Winning the US Open would be the icing on the cake of an incredible season for Rafael Nadal.
Twelve months ago the Spaniard was struggling with wrist problems and had gone more than two years without a grand slam title.
Now he is the hot favourite to beat Kevin Anderson on Sunday and win multiple slams in a season for only the second time since 2010.
Nadal has not been as dominant in New York as he was at the French Open, which he won for the 10th time and without dropping a set, but the world number one has played himself into sparkling form.
In the semi-finals against Juan Martin del Potro, he recovered from losing the first set to batter his weary opponent, dropping just five games in the next three sets.
Nadal, the US Open champion in 2010 and 2013, said: "For me, what is more important, more than winning slams, is to be happy. I am happy if I am healthy, and happy if I feel competitive in most of the weeks that I am playing, and that's what happened this year.
"So I am very happy about what happened, very happy to win Monte Carlo, Barcelona, Madrid and Roland Garros. I am very happy to be in the final here in the US Open.
"Of course winning or losing that final is a big change, but I am very happy about all the things that happened to me and I am going to fight to win another title here."
Nadal appeared to be in the much tougher half of the draw but has made it through to the final without facing a top-25 player and now finds 32nd-ranked Anderson standing in his way.
The 6ft 8in South African was the man to take advantage of the wide open bottom half, beating American hope Sam Querrey in the quarter-finals and then 12th seed Pablo Carreno Busta in the last four.
Nadal and Anderson are both 31 - their birthdays separated by less than a month - and they have known each other for nearly 20 years.
Their paths since juniors have been very different, of course, Nadal winning his first slam title as a teenager and looking to add a 16th here.
For Anderson, a first grand slam final is an unexpected reward for a career-long commitment to squeezing the best out of himself.

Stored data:
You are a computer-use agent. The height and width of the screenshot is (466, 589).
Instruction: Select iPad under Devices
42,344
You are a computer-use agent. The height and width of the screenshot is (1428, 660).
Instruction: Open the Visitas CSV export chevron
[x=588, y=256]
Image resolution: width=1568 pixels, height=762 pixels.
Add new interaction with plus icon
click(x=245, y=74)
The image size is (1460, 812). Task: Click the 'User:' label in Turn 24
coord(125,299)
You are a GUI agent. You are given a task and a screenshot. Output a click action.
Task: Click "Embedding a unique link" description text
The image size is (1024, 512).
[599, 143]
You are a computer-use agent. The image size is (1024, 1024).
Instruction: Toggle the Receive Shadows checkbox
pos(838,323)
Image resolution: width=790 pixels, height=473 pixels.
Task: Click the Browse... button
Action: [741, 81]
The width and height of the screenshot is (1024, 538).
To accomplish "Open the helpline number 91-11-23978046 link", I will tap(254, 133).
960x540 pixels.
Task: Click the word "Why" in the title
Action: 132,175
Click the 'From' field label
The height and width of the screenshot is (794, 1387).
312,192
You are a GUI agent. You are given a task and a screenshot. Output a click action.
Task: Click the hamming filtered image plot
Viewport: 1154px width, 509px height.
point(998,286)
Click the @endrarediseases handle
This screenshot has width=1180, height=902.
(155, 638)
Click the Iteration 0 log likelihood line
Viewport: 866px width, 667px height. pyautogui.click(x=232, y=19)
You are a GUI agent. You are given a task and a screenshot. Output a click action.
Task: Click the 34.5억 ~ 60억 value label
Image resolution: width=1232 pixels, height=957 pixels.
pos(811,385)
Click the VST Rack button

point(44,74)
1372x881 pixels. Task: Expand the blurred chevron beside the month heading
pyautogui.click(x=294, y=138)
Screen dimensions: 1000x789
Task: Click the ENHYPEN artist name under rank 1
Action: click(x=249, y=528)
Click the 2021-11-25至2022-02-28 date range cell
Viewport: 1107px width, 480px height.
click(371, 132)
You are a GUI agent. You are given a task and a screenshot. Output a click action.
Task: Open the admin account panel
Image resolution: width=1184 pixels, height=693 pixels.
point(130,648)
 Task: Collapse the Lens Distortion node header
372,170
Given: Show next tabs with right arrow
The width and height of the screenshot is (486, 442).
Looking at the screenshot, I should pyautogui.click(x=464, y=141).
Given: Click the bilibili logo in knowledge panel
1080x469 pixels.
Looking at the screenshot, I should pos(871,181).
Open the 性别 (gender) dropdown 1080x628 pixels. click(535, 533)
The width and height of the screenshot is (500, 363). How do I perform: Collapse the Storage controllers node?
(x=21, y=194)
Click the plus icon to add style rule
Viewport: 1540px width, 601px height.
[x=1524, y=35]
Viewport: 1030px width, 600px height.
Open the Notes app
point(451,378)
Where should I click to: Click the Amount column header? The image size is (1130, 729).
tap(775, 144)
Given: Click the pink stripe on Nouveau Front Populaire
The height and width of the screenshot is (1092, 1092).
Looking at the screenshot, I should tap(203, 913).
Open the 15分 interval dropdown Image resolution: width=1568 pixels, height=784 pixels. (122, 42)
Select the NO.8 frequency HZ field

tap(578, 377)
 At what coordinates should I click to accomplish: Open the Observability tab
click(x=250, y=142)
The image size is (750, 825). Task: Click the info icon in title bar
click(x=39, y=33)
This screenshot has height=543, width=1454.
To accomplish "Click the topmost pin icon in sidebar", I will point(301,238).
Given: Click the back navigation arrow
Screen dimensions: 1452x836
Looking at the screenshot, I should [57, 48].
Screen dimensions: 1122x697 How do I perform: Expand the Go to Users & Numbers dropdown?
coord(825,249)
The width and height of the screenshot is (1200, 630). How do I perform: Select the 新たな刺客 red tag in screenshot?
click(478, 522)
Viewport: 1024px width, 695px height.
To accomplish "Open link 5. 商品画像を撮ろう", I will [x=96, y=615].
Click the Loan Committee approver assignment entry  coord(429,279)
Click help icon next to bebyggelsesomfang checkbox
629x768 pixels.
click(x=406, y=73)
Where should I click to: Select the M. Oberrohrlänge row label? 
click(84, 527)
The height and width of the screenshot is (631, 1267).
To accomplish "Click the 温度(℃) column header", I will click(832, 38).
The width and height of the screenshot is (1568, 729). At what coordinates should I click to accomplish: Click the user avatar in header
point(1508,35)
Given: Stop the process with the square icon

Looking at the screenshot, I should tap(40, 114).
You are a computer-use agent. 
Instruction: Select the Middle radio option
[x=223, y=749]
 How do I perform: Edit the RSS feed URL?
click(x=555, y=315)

**PROMPT A:** Please alter everything in the US Open article from "The 6ft 8in" down to "out of himself.", replacing "nearly 20 years" with "almost two decades".
**PROMPT B:** Does the US Open article support each statement? Answer yes or no, and quote the deciding words. (i) Nadal won the French Open without dropping a set. (ii) Anderson beat Sam Querrey in the semi-finals. (iii) Nadal and Anderson are the same age.
**PROMPT C:** According to the US Open article, what is Kevin Anderson's ranking?
These rows were taken from a separate source.

**WRITTEN SOLUTION A:**
The 6ft 8in South African was the man to take advantage of the wide open bottom half, beating American hope Sam Querrey in the quarter-finals and then 12th seed Pablo Carreno Busta in the last four.
Nadal and Anderson are both 31 - their birthdays separated by less than a month - and they have known each other for almost two decades.
Their paths since juniors have been very different, of course, Nadal winning his first slam title as a teenager and looking to add a 16th here.
For Anderson, a first grand slam final is an unexpected reward for a career-long commitment to squeezing the best out of himself.

**WRITTEN SOLUTION B:**
(i) Yes: "which he won for the 10th time and without dropping a set"
(ii) No: "beating American hope Sam Querrey in the quarter-finals and then 12th seed Pablo Carreno Busta in the last four"
(iii) Yes: "Nadal and Anderson are both 31"

**WRITTEN SOLUTION C:** 32nd